In recognising the adage from St Matthew's Gospel that "many are called, but few are chosen", many perhaps still hoped that they would enter the kingdom of substantial payment. I did. In my penultimate year of full-time teaching, I thought I had done rather well. Performance in 2004 was the test. I had helped to secure a £900,000 Economic and Social Research Council grant; I was co-principal investigator on two Home Office grants and one from the Nuffield Foundation; I was chair of the Department of Health advisory committee for the research and development programme on forensic mental health; I published 13 articles (including eight that were refereed); and I had completed the manuscript for a co-edited book, Questioning Crime and Criminology . On top of all that, I continued with a normal teaching and administrative load in an overstretched department.
I was shocked that my performance was adjudged as "B - fully met normal expectations". A five-point rating from A*, B*, B, C to D had been applied, with the A*s' performance deemed "outstanding". We do not know who these are, as this information is shrouded in secrecy.
My performance was apparently "normal" and the crunch was that "ratings B, C and D do not attract a payment". I suppose I had to recognise that my colleagues were simply performing better than me. Nevertheless, having brought in grants every year for the past 30 years and with more than 200 publications, I refused to believe that I had not "regularly achieved beyond normal expectations".
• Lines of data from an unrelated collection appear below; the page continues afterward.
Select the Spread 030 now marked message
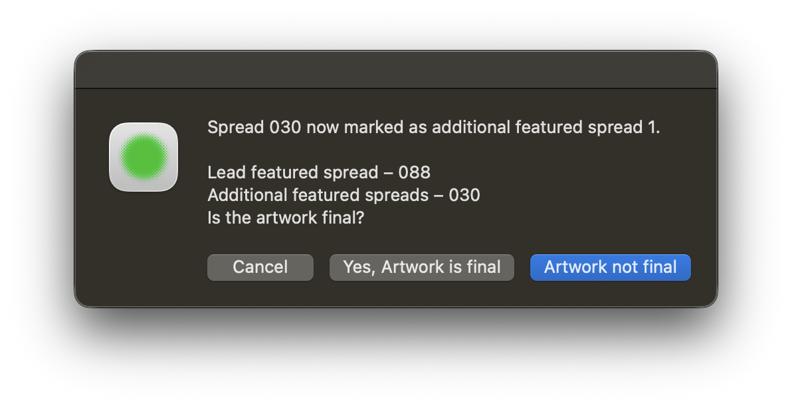The width and height of the screenshot is (792, 406). tap(434, 127)
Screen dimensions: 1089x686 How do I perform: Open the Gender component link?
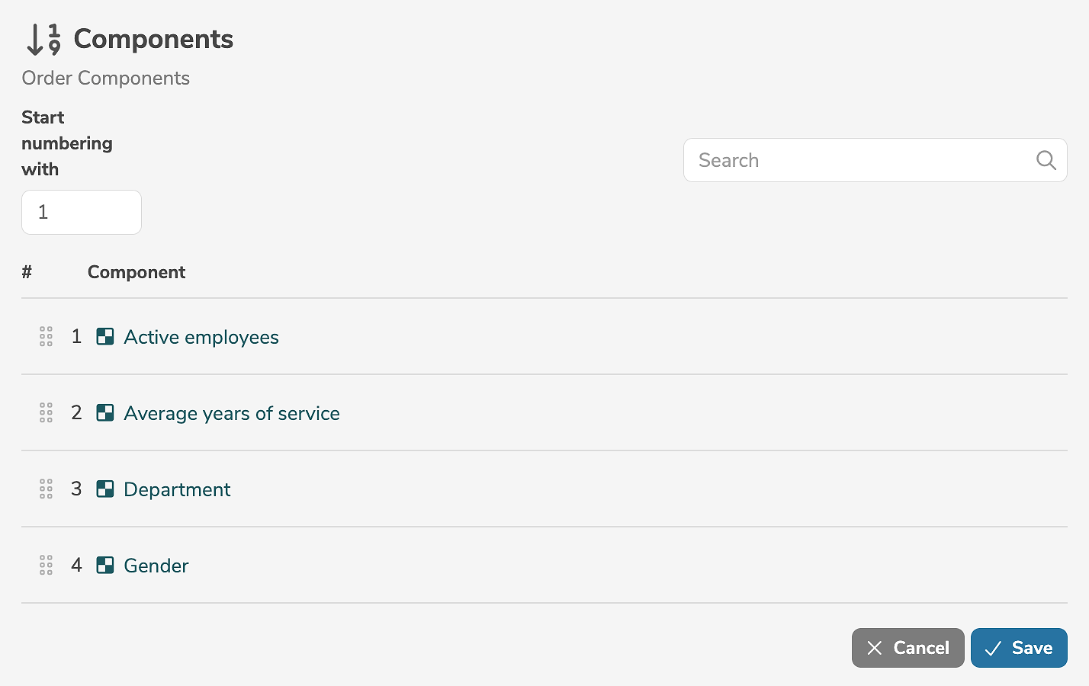coord(156,566)
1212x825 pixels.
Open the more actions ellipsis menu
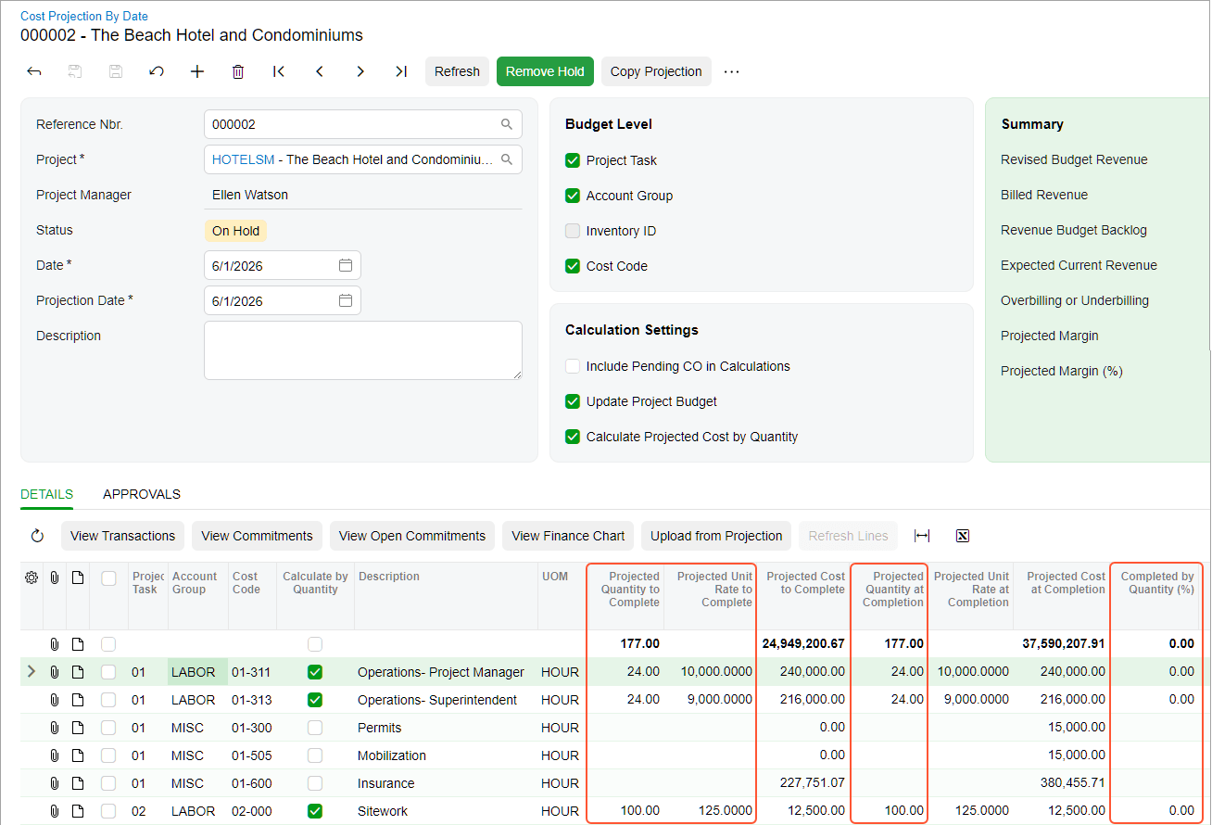[732, 71]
But I felt I needed to move away from personal angst and consider the system. If my university is the measure, then we need to recognise that the model that universities are embracing with regard to performance review for academics comes from the Dark Ages of medicine when the famous merit award system trapped the higher echelons. Ironically, universities are embracing this system just as medics have abandoned it for a more open and transparent one, with proper feedback.
The pro vice-chancellor - a former Association of University Teachers branch president - claims that at Lancaster University "we are trying to make the system more transparent". This simply means that the process - that is, who makes the decisions - is much clearer. But the facts are that there are no criteria beyond the blandest terms, no one knows who gets the awards and seeking feedback makes clarification after a cell death in prison seem an easy task.
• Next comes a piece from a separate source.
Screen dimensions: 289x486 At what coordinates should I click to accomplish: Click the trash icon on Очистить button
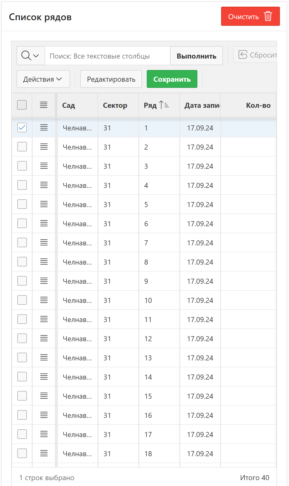pyautogui.click(x=268, y=16)
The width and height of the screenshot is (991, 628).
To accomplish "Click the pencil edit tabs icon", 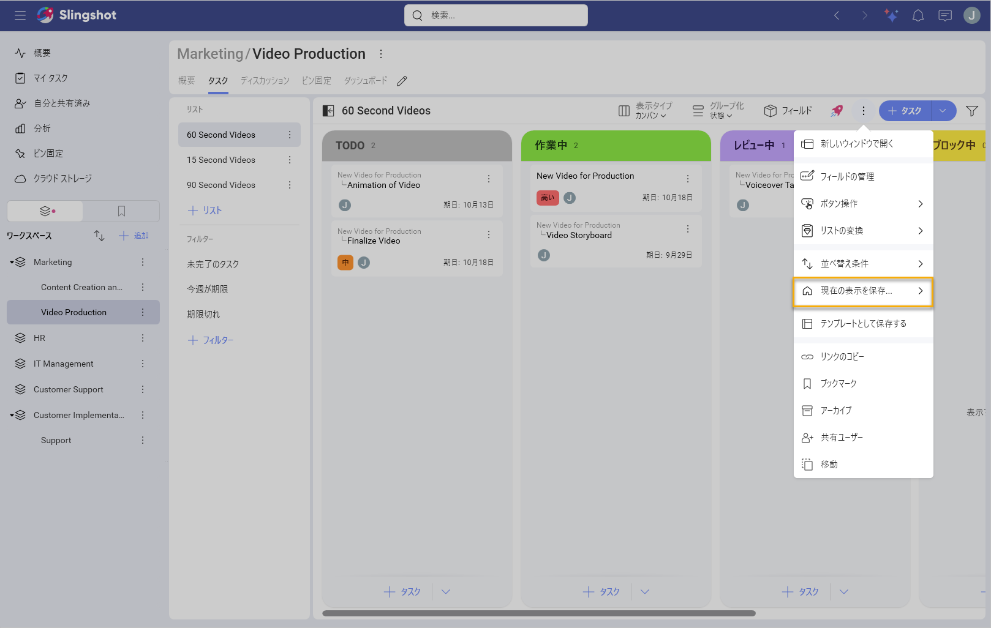I will tap(402, 81).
Academics submit a statement summarising their performance during the year and then, in the words of the pro vice-chancellor, "a judgment is formed".
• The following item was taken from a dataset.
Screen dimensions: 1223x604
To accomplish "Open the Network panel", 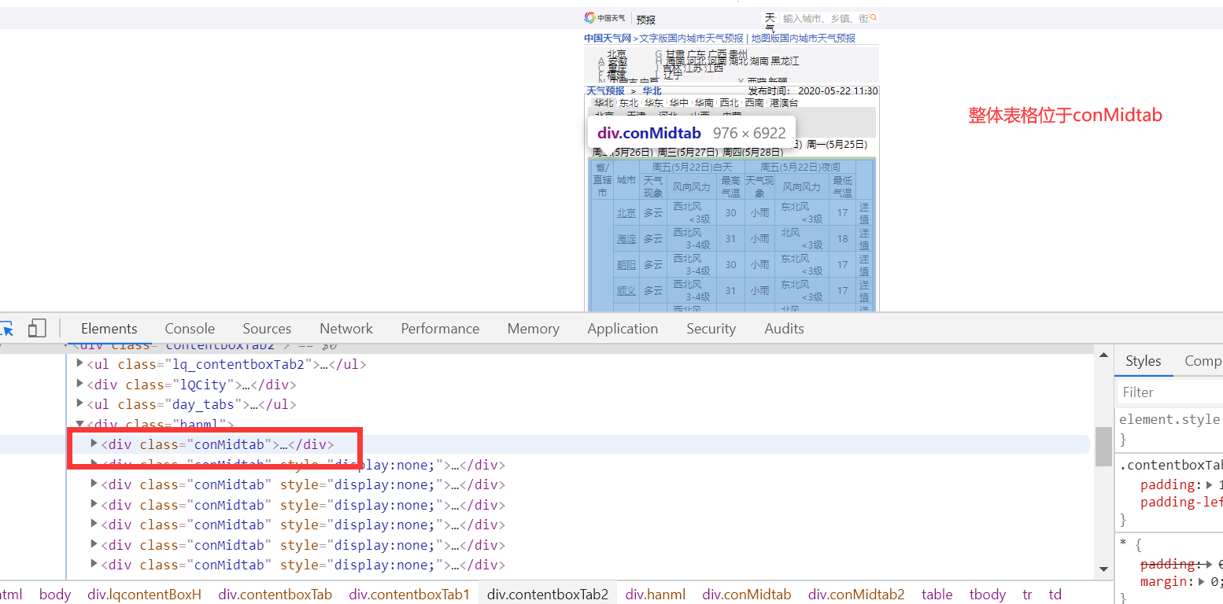I will [x=345, y=328].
There is no list of criteria against which performance is measured. Perhaps there will not be until a sex or race discrimination case is brought.
Feedback is even more contentious. After a struggle I received some feedback from my head of department and from the dean of the faculty. The fact that they gave different accounts remains a puzzle. But there is a further twist. With academic performance, the university is trying to do the impossible. It publishes rating distributions at faculty level - these show the numbers, but not the names, of those getting awards. Such ratings provide an indication of pay - not performance - and so lack validity. For example, it seems remarkable that only one third of senior staff in the social sciences were rated A* or B*, while approaching two thirds in the Management School achieved this accolade. Few would believe that there is this sort of discrepancy in performance between the two faculties at Lancaster.
To be fair, the vice-chancellor said that "the review took into account factors such as absolute salary level and relativities and responsibility allowances". This is management speak for expressing that it is more difficult to keep management staff than social science staff. But the conflation of "other factors" and "performance" on a single scale produces anomalies that are totally demoralising. To be downgraded by these "other factors", such as market considerations, is degrading and misleading. But there is good news. The university has just agreed to review and change the process. Let's hope that it doesn't get worse.
Keith Soothill is professor of social research at Lancaster University.